Tim and I are planning to move later next year - we are talking about the steps to take to be able to do so...how I go about becoming certified to teach in AZ, how he can get a comparable job out there, when to start a family, where to get a place, rent or own....etc.  It was overwhelming to me for a long time, but recently I have had a sense of calm come over me.  This calm is like God's hand on my shoulder, leading me and comforting me, letting me know that everything is going to work out - as long as I keep Him and Tim first. You see, the overwhelming feeling comes when I try to fit in all of my life as single Jennelle into my life as married Jennelle.  Well, it doesn't work.  I take the best parts of single Jennelle, add them to the best parts of single Tim and together, we have the best of married Tim and Jennelle.  As much as it pains me to leave family and friends here, I am so excited and blessed to have the family and friends out in Arizona that are awaiting our arrival.  No, I won't have my mom and dad, sister, brother or nieces...and no, we won't have Tim's family, but we will have each other and we will have gobs and gobs of technology to keep us connected.  It will be okay, it will be great, it will all work out.  I no longer lie awake worrying and wondering - now I sleep, dreaming of this life for Tim and me, working towards this unconditional and unselfish love....thank you, Grandma and Grandpa, for giving me, all of us you have touched, this goal to reach - this lifetime to make ours out of your template.  

12.03.2010

It's Officially Official!

So I have finally gone through the motions to officially and legally change my name.  Being an N-B was interesting but I am now "B" through the social security office, my drivers license - even school and my credit cards!  I wasn't sure how I would feel about it and to be honest, it's weird.  I mean, the identity I have had most of my adult life is now gone as if it never existed...the family name I am so proud to wear is no longer on the back of my jersey.  So it will take some getting used to and I have to practice writing it, but all-in-all....I know I'll master it.  

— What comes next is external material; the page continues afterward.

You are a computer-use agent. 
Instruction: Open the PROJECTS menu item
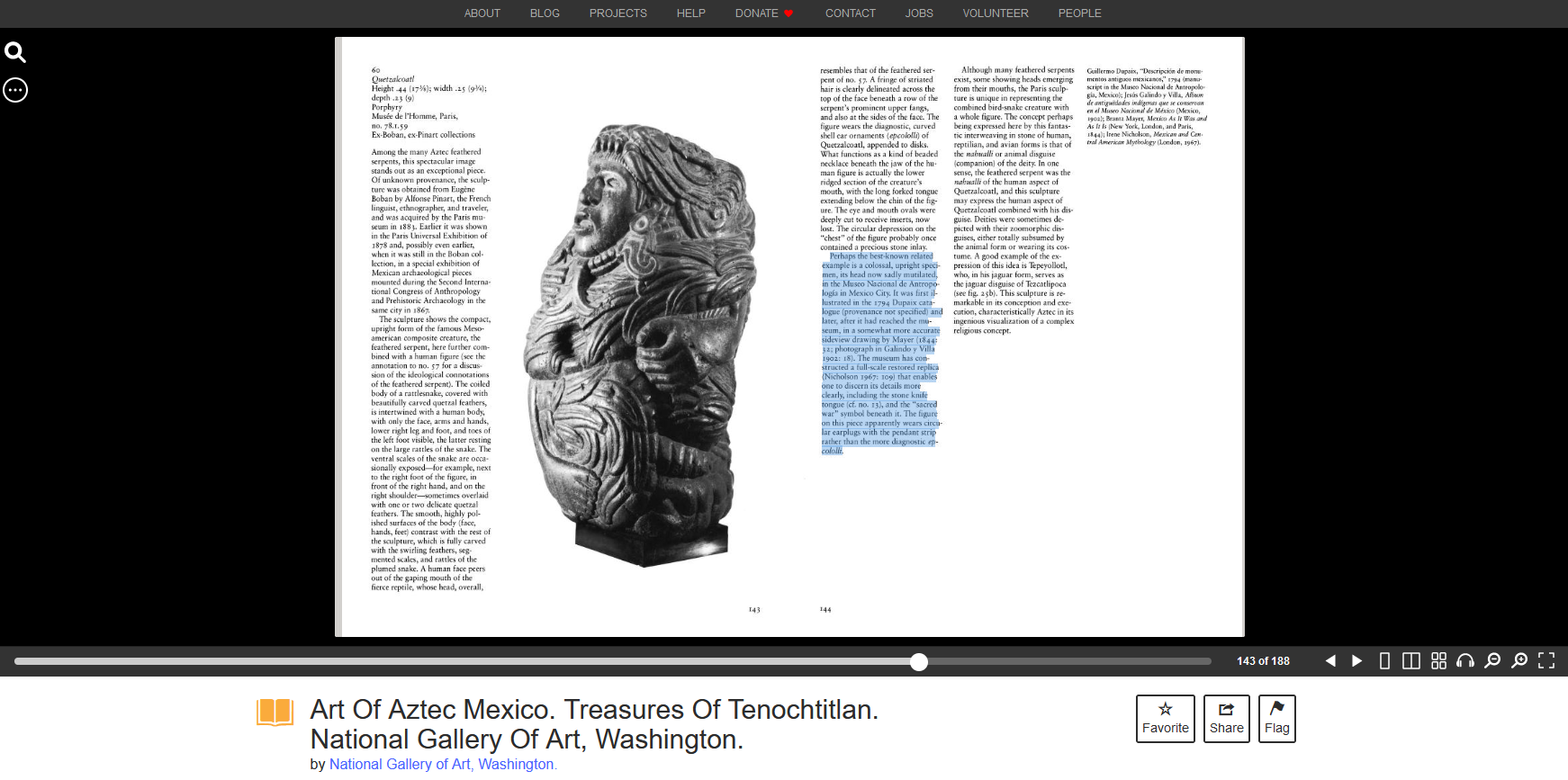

I heard Carrie Underwood's song yesterday "Last Name"....it made me chuckle because although that song is about getting drunk, married and now knowing your spouse or their last name - it is a bit true.  When I go out, what name will roll off my tongue?  When I sign my credit or debit card, will I sign the correct name?  Will I offend my new family by saying my maiden name if it slips?  It's absolutely amazing to me that all of these questions roll around in my head - do I really have nothing else to think about?